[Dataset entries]
-------

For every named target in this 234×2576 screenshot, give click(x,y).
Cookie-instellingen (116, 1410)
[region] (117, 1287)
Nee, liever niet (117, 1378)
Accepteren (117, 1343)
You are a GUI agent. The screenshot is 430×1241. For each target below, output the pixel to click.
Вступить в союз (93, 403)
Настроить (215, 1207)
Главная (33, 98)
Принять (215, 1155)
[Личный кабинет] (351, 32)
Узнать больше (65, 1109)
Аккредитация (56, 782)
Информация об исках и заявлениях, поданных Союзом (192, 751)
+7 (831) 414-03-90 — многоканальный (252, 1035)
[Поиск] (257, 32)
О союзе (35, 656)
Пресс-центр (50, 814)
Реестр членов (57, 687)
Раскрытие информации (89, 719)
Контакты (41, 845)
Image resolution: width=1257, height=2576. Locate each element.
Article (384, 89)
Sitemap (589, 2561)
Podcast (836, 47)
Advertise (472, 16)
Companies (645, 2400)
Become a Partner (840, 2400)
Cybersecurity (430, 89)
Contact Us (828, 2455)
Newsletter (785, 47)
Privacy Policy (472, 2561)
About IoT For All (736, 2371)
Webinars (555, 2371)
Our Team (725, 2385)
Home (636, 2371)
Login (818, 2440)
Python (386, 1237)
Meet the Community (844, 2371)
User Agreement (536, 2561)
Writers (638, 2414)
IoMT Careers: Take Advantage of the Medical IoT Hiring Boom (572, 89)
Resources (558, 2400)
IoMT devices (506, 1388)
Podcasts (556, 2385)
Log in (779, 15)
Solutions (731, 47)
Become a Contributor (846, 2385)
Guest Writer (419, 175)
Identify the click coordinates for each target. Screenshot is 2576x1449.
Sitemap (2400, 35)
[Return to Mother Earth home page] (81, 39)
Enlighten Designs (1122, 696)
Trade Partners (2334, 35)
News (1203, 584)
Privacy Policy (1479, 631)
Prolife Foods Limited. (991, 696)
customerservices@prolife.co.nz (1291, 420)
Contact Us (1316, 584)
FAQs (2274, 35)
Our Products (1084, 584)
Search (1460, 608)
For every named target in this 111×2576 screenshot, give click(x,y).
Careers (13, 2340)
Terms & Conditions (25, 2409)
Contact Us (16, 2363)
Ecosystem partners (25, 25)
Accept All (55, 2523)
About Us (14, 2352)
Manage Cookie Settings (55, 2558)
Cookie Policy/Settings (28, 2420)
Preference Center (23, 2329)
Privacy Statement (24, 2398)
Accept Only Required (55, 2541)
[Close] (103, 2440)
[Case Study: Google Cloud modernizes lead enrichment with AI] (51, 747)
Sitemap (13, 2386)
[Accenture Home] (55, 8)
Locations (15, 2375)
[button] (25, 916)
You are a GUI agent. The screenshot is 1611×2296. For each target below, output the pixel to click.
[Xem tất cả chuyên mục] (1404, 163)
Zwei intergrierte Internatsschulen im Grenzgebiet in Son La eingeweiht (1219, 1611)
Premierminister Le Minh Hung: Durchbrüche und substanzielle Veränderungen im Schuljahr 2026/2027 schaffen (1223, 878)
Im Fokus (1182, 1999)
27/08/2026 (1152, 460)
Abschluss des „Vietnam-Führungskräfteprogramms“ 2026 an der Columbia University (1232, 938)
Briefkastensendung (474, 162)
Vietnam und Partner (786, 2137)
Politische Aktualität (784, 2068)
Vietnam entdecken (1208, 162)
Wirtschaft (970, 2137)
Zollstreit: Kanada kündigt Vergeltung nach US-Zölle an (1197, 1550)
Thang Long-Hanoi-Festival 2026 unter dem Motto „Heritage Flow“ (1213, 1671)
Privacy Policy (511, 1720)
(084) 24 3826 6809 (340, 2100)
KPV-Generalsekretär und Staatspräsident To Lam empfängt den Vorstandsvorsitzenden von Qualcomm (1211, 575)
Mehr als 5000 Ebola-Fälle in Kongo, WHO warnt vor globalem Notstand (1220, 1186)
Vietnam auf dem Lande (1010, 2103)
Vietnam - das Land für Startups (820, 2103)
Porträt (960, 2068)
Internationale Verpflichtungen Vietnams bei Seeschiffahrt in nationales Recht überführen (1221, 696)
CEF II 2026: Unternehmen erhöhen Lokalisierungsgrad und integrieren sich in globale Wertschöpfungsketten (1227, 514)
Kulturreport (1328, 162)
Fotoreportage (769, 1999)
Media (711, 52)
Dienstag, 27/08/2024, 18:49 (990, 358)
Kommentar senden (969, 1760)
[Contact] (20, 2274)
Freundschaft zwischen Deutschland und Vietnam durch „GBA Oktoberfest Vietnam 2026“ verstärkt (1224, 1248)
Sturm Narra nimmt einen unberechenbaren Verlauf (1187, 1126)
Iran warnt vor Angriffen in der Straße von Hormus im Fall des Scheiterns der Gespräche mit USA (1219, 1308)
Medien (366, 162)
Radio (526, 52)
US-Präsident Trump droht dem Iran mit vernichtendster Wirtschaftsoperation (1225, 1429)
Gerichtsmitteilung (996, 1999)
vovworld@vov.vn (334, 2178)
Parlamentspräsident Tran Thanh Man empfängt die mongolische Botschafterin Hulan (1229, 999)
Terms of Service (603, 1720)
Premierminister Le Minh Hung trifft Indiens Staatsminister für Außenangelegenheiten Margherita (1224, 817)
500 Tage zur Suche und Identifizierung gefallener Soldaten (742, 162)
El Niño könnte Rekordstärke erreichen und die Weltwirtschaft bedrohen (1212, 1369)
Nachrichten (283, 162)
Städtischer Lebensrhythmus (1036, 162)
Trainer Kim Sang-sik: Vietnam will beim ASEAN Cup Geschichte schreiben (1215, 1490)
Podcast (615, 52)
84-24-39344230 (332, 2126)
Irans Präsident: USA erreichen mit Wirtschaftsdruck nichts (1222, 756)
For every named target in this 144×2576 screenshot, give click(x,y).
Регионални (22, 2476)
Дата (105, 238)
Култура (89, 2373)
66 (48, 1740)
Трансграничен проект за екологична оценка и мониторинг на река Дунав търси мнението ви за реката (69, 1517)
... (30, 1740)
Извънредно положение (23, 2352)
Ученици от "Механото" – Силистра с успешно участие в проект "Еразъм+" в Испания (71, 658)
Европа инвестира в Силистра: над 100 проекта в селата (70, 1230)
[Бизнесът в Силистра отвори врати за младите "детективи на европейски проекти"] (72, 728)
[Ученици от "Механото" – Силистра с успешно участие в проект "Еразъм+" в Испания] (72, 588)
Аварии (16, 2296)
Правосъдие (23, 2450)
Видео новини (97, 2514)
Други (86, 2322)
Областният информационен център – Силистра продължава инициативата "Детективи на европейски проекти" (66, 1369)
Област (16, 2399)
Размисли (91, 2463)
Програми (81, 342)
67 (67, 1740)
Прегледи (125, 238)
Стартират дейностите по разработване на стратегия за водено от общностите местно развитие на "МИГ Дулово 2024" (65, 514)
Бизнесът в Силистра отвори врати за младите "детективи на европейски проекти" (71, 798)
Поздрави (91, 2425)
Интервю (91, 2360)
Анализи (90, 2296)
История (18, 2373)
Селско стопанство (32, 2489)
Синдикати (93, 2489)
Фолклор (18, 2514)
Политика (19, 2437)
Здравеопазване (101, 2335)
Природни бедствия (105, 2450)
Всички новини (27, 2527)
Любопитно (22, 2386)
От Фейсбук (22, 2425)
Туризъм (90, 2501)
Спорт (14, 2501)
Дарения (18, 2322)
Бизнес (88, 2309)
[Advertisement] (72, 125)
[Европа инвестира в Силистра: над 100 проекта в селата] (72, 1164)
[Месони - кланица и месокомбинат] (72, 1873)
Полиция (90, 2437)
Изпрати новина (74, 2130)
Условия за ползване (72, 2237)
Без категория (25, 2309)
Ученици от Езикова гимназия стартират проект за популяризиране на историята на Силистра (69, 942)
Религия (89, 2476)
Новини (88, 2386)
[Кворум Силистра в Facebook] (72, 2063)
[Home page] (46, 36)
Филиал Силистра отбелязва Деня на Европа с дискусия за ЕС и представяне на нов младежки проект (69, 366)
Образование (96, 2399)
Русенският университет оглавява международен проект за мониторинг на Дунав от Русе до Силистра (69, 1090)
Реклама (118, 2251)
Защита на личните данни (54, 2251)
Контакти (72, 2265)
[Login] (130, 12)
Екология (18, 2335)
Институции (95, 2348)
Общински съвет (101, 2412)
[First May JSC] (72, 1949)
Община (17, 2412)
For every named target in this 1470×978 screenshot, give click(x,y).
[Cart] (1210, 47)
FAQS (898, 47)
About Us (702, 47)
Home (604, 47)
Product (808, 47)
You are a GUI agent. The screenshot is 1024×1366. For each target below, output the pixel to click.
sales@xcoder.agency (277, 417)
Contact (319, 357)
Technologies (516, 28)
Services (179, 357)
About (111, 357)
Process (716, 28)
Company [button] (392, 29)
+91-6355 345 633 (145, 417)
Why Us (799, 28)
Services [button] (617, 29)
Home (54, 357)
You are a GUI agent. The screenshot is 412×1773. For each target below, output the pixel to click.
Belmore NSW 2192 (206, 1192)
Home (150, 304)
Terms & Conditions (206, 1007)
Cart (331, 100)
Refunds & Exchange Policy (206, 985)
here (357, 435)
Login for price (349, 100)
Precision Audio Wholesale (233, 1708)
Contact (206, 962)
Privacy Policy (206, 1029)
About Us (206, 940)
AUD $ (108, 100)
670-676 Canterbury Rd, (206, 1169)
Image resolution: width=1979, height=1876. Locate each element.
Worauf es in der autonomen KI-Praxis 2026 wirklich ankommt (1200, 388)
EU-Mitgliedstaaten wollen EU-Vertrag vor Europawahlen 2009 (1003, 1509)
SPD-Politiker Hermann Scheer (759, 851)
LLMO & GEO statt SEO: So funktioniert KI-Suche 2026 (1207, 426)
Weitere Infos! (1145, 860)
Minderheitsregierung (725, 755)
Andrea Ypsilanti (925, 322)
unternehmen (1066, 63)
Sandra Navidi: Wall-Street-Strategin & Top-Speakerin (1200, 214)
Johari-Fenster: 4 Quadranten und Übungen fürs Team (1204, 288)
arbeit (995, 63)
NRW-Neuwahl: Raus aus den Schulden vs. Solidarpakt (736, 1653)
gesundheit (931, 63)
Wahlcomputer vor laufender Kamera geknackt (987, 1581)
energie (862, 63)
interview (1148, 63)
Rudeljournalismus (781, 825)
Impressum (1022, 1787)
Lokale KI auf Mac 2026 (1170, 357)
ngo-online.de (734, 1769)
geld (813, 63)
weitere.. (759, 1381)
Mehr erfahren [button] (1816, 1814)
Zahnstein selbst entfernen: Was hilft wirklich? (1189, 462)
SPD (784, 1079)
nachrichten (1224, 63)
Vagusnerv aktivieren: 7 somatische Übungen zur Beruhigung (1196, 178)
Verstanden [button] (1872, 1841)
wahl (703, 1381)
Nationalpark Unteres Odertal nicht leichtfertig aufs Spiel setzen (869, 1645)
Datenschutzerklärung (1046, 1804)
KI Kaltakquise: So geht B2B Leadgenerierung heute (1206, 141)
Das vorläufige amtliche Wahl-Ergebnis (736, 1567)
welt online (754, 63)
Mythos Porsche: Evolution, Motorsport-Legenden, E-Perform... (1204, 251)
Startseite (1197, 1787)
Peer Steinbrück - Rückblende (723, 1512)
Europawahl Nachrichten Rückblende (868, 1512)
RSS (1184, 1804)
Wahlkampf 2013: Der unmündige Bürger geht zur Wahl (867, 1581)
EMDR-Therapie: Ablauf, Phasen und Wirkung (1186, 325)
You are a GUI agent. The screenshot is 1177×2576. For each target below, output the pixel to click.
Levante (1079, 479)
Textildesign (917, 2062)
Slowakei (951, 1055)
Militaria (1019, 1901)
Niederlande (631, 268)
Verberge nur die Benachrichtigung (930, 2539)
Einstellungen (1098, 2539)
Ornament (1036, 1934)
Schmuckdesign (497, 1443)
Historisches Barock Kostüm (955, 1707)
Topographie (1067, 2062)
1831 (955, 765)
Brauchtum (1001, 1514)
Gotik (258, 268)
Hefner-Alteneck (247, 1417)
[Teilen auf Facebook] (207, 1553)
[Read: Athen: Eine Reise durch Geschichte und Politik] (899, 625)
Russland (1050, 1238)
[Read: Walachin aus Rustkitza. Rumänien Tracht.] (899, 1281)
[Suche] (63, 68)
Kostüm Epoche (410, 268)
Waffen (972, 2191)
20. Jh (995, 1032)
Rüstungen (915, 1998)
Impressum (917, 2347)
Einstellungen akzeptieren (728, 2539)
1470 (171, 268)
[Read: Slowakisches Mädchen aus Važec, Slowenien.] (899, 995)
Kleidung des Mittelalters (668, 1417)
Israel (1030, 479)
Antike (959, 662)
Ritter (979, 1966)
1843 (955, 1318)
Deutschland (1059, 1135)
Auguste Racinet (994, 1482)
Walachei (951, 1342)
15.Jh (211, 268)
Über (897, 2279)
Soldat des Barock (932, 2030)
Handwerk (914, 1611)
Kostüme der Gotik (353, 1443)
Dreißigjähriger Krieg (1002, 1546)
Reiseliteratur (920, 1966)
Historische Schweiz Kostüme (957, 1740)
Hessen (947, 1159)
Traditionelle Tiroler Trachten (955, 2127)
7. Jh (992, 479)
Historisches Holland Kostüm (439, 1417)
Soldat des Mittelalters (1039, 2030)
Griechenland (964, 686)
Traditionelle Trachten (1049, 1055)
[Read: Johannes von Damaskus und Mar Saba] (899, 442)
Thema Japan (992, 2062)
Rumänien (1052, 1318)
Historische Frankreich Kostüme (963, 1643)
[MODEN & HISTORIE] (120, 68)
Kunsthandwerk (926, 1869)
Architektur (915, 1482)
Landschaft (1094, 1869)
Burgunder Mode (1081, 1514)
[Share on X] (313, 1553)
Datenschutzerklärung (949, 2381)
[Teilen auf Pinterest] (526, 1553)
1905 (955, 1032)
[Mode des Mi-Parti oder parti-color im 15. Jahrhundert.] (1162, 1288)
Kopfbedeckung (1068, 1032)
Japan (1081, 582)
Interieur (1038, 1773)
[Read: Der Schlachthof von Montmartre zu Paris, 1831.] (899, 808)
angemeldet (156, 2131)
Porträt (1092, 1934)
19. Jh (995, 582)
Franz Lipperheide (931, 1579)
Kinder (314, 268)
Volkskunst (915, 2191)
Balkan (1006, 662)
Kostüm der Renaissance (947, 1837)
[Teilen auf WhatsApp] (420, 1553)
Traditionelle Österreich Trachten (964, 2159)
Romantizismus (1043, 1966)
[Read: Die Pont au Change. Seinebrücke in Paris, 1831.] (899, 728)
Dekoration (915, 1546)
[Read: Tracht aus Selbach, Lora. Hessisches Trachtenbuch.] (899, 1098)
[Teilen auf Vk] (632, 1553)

-------

**Work request:**
Above are the lines; repeat exactly the ones from the line containing "Областният информационен център" down to the line containing "Природни бедствия (105, 2450)", both inclusive.

**Result for this task:**
Областният информационен център – Силистра продължава инициативата "Детективи на европейски проекти" (66, 1369)
Област (16, 2399)
Размисли (91, 2463)
Програми (81, 342)
67 (67, 1740)
Прегледи (125, 238)
Стартират дейностите по разработване на стратегия за водено от общностите местно развитие на "МИГ Дулово 2024" (65, 514)
Бизнесът в Силистра отвори врати за младите "детективи на европейски проекти" (71, 798)
Поздрави (91, 2425)
Интервю (91, 2360)
Анализи (90, 2296)
История (18, 2373)
Селско стопанство (32, 2489)
Синдикати (93, 2489)
Фолклор (18, 2514)
Политика (19, 2437)
Здравеопазване (101, 2335)
Природни бедствия (105, 2450)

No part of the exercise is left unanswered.